Stephen olha diretamente para mim e eu sorrio para ele, que devolve o sorriso e volta a olhar para o seu namorado lhe fazendo o boquete. Baixo meu olhar para Jensen e mordo o lábio ao ver aquele rosto tão lindo mamando a cabeça do meu pau, esforçando os grossos lábios e masturbando o resto com a mão.

Tiro minha camiseta e puxo Jensen para me beijar, ele está vestindo muita roupa, quero ver seu corpo nu.

Começo retirando a camisa e a gravata dele e depois passo para a calça e a cueca, deixando-o completamente pelado. Com o canto do olho posso ver que Stephen olha para a bunda de Jensen, mas não fico com ciúmes, isso me dá até um certo tesão.

Jensen termina de tirar minha calça e cueca e então senta novamente no meu colo, posicionando meu pau entre suas nádegas e começando a rebolar em cima, como se estivesse cavalgando, mas sem penetração.

– Puta que pariu, Jen!, que tesão do caralho.

– Me fode, Jared! Mete esse pauzão na minha bunda... eu quero sentir você inteiro. – Jensen diz num tom de voz baixo e rouco, mordendo minha orelha e abraçando meu pescoço.

– Eu vou foder, baby... – Respondo passando as mãos pelo corpo dele e descendo até a bunda, onde dou dois tapas com força e aperto a carne logo em seguida.

Jensen novamente dá um gemido alto e manhoso, como que para provocar Justin e Stephen, que agora também não usam mais nenhuma roupa e se esfregam igual a dois animais no cio; ou igual a eu e Jensen.

Enfio dois dedos na boca de Jensen e cuspo na minha outra mão, levando a saliva até a entrada dele e a umedecendo. Acaricio as pregas com as pontas do indicador e dedo médio e introduzo os dois devagar, esperando Jensen se acostumar com cada centímetro que desliza para dentro.

– Ahhh, Jared, filhodaputa, um de cada vez! – Ele protesta, mas eu continuo enfiando os dois, sei que ele aguenta.

– Calma, Jensen, se já aguentou esse pau monstruoso do Jared na sua bunda, você aguenta os dedos dele.

Stephen diz e eu mordo o lábio, sorrindo safado enquanto Jensen me olha um pouco surpreso, mas não totalmente adverso a conversa entre os dois casais.

– Relaxa, Jen, me beija...

Ele obedece e meus dedos voltam a deslizar, chegando até o máximo.

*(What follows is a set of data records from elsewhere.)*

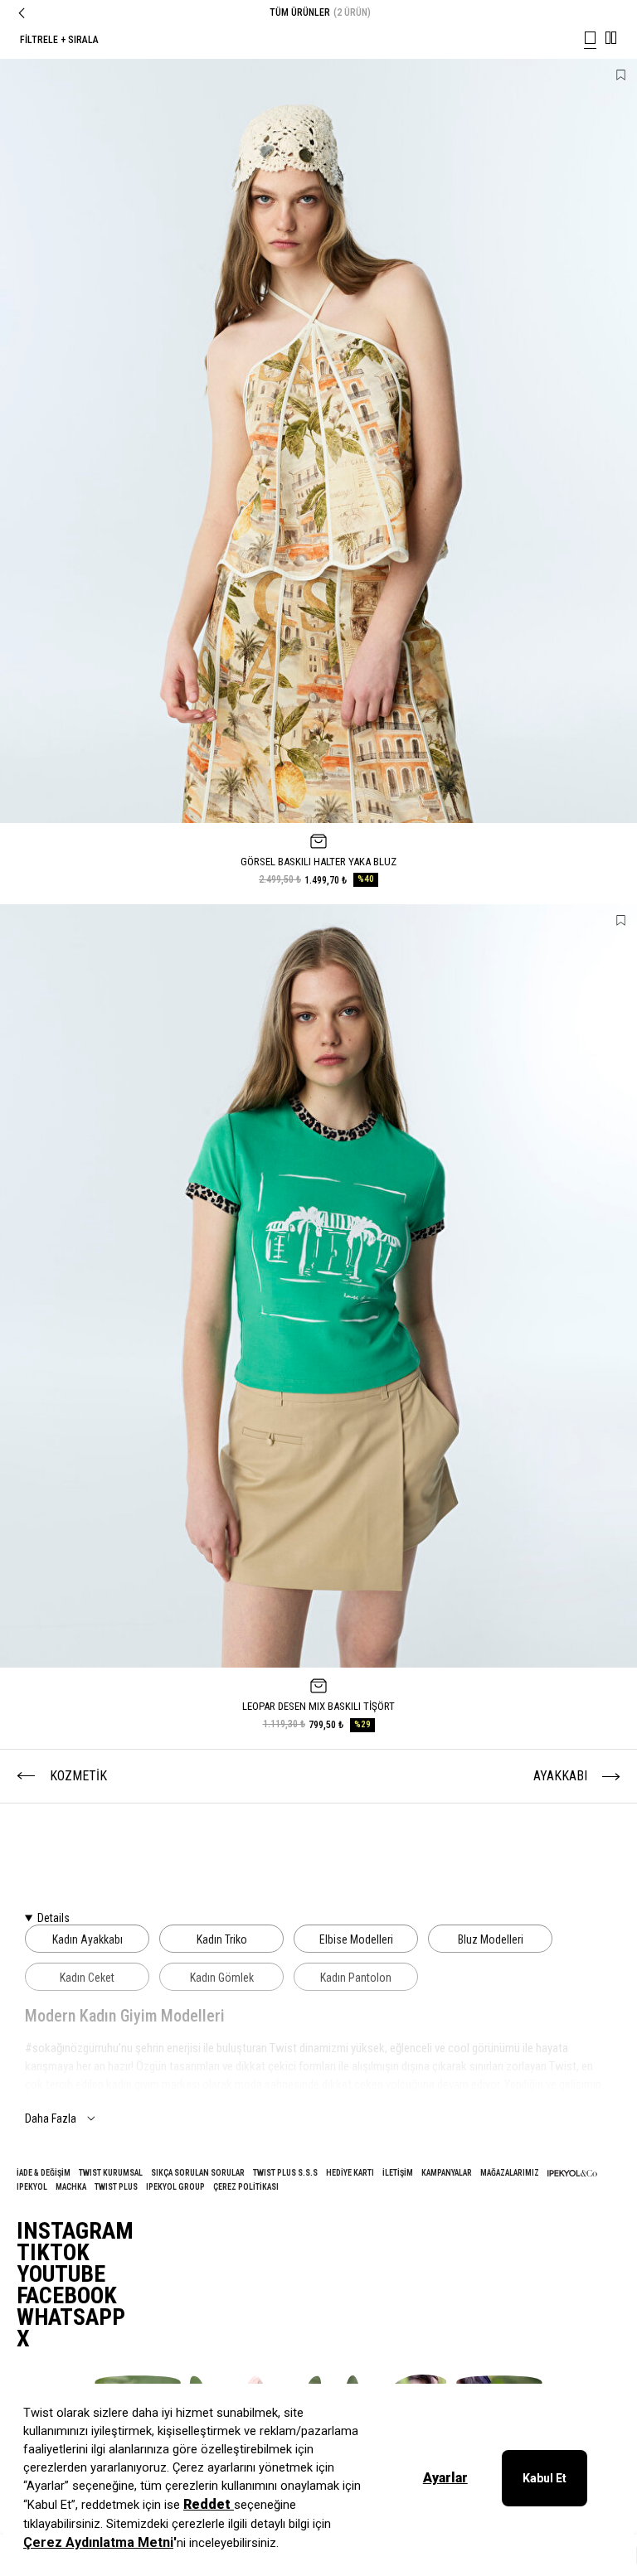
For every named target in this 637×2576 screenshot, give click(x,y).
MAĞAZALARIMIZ (509, 2172)
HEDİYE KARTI (350, 2172)
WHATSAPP (71, 2317)
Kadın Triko (222, 1939)
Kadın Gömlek (222, 1977)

Separo os dedos, empurro contra as paredes anais, e pressiono a próstata suavemente depois de acha-la, arrancando gemidos ainda mais manhosos e desesperados de Jensen.

– Hmmm, Jared... que delicia, continua, aí mesmo! Ohhh! – Jensen curva a coluna, empinando a bunda e esfregando seu pau duro no meu abdômen.

Cuspo na minha mão livre e junto nossos dois membros, começando uma masturbação dupla deliciosa.

– Segura assim, Jen. – Retiro meus dedos do interior dele e Jensen reclama, posicionando suas mãos e fazendo ele segurar a própria bunda para afastar as nádegas e me dar mais acesso, voltando a meter os dedos no buraco guloso dele e masturbar-nos compulsivamente.

Olho por cima do ombro do meu namorado mais uma vez e vejo Stephen olhando diretamente para a bunda de Jensen e meus dedos entrando e saindo dele, enquanto ele faz o mesmo no namorado.

– Eu tô pronto, Jared, mete... me fode... – Ele pede de novo e não é preciso que peça de novo. Cuspo na glande do meu pau e espalho a saliva, posicionando-o no buraco relaxado de Jensen e me enterrando inteiro de uma vez, movimento que faz ele gritar e Justin e Stephen gemerem ao mesmo tempo, assim como eu.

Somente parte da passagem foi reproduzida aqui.